La sicurezza garantita dai Bund rispetto agli altri tioli europei ha portato i tassi ai minimi storici, facendo risparmiare circa 80 miliardi in interessi passivi negli anni a venire, nonostante anche il governo Merkel abbia fatto ampio ricorso al deficit negli anni della crisi.
Ad ogni modo, lo scontro non si riduce dunque al solo merito della questione, ovvero le OMT, di cui peraltro la grande maggioranza della popolazione comunitaria è all’oscuro, trattandosi di tecnicismi economici. Il vero nodo riguarda la direzione che i singoli governi intendono intraprendere, sulla base delle prossime tornate elettorali: anche i più convinti europeisti devono giustificare notevoli malfunzionamenti e ritardi, mostrando il fianco agli esponenti delle correnti più nazionaliste.

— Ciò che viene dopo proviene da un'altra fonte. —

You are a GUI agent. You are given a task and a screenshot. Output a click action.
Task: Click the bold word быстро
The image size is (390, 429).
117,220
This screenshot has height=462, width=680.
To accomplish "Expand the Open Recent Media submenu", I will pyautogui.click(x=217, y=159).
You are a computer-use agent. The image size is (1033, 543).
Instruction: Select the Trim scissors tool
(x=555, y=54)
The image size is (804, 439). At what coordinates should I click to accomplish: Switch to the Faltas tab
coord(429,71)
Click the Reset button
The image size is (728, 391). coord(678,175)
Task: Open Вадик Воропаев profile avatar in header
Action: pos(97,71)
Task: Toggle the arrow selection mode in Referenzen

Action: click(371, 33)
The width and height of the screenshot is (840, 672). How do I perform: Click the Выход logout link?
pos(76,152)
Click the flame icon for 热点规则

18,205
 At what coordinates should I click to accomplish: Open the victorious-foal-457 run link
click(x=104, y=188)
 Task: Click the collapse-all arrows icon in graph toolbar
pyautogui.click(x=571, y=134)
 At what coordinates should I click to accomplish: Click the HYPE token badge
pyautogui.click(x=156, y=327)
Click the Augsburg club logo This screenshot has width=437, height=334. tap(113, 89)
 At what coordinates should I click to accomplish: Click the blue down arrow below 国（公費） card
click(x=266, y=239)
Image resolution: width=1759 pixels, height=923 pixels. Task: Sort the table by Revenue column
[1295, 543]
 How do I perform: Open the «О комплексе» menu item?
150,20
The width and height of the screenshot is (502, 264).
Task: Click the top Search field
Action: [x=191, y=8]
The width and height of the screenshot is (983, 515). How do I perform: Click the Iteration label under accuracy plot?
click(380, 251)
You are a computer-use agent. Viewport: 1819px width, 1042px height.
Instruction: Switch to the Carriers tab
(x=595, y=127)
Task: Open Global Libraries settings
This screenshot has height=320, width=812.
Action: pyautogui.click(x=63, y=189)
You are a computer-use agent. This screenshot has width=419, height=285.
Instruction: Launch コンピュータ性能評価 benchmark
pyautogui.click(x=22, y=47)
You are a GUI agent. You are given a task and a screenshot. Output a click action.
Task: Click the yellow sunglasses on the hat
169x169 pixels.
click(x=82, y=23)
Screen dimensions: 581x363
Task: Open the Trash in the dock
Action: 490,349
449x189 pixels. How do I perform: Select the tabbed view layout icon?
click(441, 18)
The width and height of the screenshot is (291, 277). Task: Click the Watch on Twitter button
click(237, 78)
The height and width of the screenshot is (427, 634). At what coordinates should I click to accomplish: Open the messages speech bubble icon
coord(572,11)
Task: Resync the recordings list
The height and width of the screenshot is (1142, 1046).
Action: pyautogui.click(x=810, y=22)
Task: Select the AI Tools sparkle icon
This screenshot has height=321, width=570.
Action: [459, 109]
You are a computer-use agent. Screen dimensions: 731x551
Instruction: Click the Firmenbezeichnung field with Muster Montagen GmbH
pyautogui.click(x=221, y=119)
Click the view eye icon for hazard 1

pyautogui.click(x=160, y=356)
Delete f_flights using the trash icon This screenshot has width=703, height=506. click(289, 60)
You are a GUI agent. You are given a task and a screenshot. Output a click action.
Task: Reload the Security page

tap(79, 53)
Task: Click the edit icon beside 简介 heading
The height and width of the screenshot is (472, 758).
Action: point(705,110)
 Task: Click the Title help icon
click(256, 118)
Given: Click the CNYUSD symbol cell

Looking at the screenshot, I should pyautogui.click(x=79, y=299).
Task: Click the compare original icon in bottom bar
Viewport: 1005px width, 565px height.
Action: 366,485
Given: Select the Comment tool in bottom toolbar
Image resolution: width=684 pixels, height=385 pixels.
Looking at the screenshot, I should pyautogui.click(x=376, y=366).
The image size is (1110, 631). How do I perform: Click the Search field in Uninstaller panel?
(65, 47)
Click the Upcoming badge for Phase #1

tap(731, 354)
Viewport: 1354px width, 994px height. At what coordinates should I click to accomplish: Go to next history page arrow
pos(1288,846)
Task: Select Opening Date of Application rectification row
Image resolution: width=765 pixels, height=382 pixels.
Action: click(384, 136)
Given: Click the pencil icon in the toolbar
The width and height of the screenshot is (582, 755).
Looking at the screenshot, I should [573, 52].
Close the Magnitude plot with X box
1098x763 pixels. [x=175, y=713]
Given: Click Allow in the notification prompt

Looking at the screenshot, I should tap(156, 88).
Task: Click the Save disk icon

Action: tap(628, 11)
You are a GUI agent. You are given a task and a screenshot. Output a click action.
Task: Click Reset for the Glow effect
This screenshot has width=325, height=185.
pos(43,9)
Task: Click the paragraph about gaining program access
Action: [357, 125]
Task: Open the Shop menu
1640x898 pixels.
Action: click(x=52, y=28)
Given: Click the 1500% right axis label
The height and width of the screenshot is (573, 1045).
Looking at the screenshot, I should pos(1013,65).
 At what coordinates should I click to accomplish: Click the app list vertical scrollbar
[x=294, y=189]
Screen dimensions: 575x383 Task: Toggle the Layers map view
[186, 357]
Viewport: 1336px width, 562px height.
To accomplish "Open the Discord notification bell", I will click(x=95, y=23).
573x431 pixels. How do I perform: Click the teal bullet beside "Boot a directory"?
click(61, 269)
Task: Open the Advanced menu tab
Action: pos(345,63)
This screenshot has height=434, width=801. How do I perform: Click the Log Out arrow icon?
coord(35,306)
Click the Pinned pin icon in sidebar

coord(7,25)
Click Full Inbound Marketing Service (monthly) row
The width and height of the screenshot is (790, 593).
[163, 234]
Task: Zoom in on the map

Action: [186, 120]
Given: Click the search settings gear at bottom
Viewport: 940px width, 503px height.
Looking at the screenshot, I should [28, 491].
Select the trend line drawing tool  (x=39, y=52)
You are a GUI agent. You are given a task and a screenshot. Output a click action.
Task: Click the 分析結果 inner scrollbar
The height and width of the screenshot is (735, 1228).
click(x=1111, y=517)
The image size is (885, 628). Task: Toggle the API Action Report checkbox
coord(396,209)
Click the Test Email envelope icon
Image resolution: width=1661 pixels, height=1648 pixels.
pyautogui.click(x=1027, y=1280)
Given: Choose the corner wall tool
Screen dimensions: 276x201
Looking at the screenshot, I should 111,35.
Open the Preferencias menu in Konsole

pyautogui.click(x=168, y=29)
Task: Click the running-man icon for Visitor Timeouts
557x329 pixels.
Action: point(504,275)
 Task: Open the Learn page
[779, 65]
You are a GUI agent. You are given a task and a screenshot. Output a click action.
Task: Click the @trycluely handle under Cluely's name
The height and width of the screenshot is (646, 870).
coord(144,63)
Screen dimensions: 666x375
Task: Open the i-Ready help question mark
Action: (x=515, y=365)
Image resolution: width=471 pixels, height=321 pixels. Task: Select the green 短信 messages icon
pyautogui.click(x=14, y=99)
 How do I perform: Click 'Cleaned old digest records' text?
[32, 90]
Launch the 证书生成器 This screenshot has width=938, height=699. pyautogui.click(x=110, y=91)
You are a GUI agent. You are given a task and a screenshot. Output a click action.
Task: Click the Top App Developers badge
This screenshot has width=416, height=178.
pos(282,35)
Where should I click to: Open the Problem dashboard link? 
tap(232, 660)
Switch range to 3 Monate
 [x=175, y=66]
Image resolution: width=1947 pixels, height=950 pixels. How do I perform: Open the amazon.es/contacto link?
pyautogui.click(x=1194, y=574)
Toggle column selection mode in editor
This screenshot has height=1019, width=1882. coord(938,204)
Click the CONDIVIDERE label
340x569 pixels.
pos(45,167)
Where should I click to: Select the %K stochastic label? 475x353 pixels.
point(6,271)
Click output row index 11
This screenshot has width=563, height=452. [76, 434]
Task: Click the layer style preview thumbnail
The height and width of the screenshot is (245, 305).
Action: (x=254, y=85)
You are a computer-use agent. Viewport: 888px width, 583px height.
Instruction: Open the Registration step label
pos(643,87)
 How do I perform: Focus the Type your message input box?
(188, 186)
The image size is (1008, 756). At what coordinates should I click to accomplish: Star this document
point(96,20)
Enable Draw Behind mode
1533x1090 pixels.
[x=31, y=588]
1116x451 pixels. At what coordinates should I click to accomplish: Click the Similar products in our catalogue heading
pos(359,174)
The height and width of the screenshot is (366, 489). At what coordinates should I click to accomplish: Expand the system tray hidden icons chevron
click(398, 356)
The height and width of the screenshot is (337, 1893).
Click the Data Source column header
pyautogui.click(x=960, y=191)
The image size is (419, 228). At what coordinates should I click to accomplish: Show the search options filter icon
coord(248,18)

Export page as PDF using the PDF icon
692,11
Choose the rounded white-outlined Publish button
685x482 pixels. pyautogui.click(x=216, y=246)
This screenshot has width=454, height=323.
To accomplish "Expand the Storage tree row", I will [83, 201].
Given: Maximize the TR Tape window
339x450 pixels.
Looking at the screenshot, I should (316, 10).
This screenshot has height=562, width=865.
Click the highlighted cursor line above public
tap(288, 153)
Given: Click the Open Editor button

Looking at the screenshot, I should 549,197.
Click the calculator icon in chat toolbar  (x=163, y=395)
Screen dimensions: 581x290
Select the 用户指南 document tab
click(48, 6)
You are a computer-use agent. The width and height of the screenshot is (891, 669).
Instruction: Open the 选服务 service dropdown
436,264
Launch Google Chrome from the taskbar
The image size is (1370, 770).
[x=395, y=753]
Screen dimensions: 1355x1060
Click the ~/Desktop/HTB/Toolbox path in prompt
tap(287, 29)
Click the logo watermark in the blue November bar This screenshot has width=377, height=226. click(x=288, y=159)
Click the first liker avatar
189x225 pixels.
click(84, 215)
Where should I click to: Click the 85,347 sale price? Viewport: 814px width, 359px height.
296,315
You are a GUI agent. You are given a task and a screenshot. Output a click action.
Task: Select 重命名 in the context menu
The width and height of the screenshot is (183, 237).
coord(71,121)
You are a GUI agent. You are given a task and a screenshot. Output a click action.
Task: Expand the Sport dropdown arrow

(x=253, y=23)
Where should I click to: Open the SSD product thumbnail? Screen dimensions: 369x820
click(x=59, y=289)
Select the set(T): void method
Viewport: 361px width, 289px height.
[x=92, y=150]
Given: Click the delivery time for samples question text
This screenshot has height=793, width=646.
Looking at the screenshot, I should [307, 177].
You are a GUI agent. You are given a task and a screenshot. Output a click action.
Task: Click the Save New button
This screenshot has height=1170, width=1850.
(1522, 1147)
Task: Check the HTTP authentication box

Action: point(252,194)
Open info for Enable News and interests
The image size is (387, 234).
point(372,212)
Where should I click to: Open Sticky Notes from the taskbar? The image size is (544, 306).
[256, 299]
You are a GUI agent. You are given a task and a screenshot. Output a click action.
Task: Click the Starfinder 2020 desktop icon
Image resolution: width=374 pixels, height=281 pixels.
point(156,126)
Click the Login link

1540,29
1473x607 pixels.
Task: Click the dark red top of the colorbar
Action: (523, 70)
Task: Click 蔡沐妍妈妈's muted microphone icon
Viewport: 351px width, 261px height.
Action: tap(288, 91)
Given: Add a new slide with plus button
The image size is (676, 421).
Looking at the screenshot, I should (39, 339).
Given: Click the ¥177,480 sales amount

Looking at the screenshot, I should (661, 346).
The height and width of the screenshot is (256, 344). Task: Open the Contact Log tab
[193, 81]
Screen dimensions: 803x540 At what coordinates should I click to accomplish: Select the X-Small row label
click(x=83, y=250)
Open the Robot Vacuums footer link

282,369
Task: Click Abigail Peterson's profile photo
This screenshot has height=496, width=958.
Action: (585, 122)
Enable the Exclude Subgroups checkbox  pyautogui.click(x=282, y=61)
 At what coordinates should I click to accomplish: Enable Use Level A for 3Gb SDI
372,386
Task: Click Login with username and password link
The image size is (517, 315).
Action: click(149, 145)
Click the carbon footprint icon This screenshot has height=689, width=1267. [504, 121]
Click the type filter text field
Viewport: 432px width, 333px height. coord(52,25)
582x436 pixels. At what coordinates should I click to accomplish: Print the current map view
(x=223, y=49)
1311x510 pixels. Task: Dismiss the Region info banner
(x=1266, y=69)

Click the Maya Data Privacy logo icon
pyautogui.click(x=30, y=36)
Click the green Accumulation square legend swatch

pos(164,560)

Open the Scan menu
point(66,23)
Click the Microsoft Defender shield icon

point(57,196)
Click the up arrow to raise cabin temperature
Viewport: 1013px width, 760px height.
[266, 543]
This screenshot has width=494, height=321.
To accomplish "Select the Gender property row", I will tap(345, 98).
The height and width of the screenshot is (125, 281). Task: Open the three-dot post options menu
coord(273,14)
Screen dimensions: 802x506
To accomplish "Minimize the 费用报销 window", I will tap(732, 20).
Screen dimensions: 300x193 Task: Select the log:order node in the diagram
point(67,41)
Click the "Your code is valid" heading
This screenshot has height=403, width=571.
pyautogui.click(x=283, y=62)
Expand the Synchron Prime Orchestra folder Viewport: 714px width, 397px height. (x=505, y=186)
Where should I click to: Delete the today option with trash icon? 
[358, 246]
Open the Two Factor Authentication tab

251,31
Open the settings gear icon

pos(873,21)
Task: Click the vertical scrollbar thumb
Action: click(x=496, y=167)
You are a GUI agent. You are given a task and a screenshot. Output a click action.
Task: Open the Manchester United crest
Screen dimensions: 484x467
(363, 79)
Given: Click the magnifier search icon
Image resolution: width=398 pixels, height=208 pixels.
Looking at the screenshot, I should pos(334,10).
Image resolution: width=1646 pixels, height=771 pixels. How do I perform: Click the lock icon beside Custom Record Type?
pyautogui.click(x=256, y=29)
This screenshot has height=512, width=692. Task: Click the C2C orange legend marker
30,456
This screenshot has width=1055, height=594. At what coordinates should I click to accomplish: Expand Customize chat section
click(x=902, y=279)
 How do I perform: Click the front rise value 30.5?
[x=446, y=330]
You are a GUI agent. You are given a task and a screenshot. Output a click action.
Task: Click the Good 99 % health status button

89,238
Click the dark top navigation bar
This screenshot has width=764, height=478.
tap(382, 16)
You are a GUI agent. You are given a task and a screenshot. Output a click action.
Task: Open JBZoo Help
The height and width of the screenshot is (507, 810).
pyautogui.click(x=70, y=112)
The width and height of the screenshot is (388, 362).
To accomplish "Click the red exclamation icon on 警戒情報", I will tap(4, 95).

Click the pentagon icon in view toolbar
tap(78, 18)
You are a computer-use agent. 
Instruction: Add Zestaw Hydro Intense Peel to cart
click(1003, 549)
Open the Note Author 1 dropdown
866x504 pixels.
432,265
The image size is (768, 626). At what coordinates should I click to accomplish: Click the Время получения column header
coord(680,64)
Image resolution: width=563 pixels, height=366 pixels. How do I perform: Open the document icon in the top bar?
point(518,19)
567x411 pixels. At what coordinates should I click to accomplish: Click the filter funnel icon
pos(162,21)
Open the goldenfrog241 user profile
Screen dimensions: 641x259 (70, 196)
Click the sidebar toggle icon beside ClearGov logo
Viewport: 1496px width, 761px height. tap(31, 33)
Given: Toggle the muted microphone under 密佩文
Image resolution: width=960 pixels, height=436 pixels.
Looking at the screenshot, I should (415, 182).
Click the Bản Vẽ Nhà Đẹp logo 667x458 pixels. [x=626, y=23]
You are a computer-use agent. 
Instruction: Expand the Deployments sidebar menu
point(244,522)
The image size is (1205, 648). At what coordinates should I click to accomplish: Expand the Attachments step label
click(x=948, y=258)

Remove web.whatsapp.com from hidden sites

Fuori dai confini tedeschi, inoltre, aumenta il malcontento verso un paese che si arroga il diritto di decidere per tutti se un’operazione messa in atto da un organismo sovranazionale sia legittima o meno.
Volendo mettere in discussione il rispetto del mandato della BCE, infatti, sarebbe opportuno che ad occuparsene fossero organismi comunitari, come ad esempio la Corte di Giustizia Europea.
Alla luce di questa vicenda, figlia in fondo di una lotta intestina, essendo la Bundesbank parte integrante della BCE, emerge ancora una volta con vigore la necessità di una ridefinizione chiara mandato della Banca, che alcuni vorrebbero più simile alla FED americana.
Le divergenze espresse di fronte ai giudici di Karlsruhe allontanano di fatto questa prospettiva: gli accusatori, infatti, chiedendo la limitazione delle OMT dimostrano di non avere alcuna intenzione di discutere il tema. Il loro punto di vista rimane ancorato alle convinzioni ferree dell’economia tedesca, per cui la politica monetaria non influisce affatto sull’andamento del Pil, quindi l’unico obiettivo deve essere il mantenimento dell’inflazione al tasso prefissato.
Draghi, pur rimanendo nei rigidi paletti del mandato, ha disteso il più possibile la sua interpretazione in favore di una politica espansiva volta a sostenere le economie, attraverso tassi estremamente bassi. Resta da vedere se, superata la tempesta, ci sarà ancora in Europa la voglia di trovare l’ennesimo compromesso.